Por Joe Tidy
Publicado na BBC News
Hackers ganharam um recorde de US$ 40 milhões (R$ 228 milhões) em 2020 por relatar vulnerabilidades de softwares por meio de um serviço de recompensa por relatórios de bugs.
A HackerOne disse que nove hackers ganharam mais de US$ 1 milhão (R$ 5,7 milhões) cada após sinalizar suas descobertas para as organizações afetadas.
Um romeno, que começou a caçar bugs há apenas dois anos, viu seus ganhos totais chegarem a US$ 2 milhões (R$ 11,4 milhões). O hacker mais lucrativo do Reino Unido ganhou US$ 370.000 (R$ 2,11 milhões) no ano passado.
A plataforma sugeriu que a pandemia deu aos voluntários mais tempo para prosseguir com o empreendimento.
Uma pesquisa que a HackerOne encomendou indicou que 38% dos participantes passaram mais tempo hackeando desde o início do surto de COVID-19.
Literalmente tremendo
Muitos dos envolvidos trabalham meio período e estão baseados em dezenas de países diferentes, incluindo os EUA, Argentina, China, Índia, Nigéria e Egito.

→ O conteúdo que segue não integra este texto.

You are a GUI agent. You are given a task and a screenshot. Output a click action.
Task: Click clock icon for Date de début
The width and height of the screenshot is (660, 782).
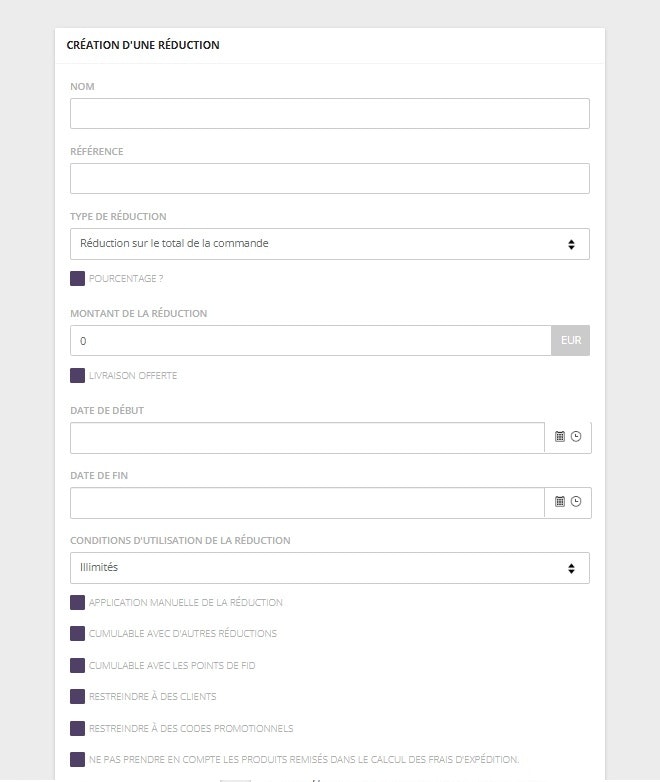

A quantia de dinheiro concedida depende da gravidade da vulnerabilidade e pode variar de menos de $ 140 (800 reais) a quantias muito maiores.
A HackerOne, com sede na Califórnia, cobra uma taxa de assinatura das empresas pelo uso de sua plataforma.
A caçadora de recompensas britânica Katie Paxton-Fear, professora da Universidade Metropolitana de Manchester, diz que procura por bugs em seu tempo livre.
Embora o dinheiro seja bom, ela diz que não é uma atividade para enriquecimento rápido.
“Ganhei cerca de £ 12.000 [R$ 94 mil] em 12 meses”, disse ela à BBC.
“Lembro-me de encontrar meu primeiro bug e literalmente tremer e perceber: ‘Uau, acabei de salvar as pessoas de uma grande vulnerabilidade.’
“Não estou apenas usando meu tempo para ganhar um prêmio, estou ajudando ativamente os aplicativos seguros que uso, então, para mim, é um desafio misturado com fazer algo bom”.
Ceticismo diante dos programas de recompensa
Os programas comerciais de recompensa por bugs cresceram em popularidade nos últimos cinco anos, mas alguns especialistas acreditam que ainda haverá vulnerabilidades no sistema se dependerem deles demais.
O pesquisador de segurança Victor Gevers, que dirige a Fundação GDI de divulgação responsável na Holanda, disse que nunca aceitou dinheiro pelos bugs que encontrou.
“Não participamos da recompensa por bugs porque às vezes eles são muito limitados em seu escopo e só dão aos pesquisadores permissão para procurar vulnerabilidades em certas partes de seus sistemas”, disse ele.
“Queremos ser capazes de pesquisar vulnerabilidades de maneira ética onde pensamos que elas estão. E queremos manter nossa independência”.
“Mas, para pesquisadores iniciantes ou estudantes de segurança, essas plataformas comerciais de recompensa por bugs são ótimas, pois oferecem muita proteção, recursos e são um lugar perfeito para começar”.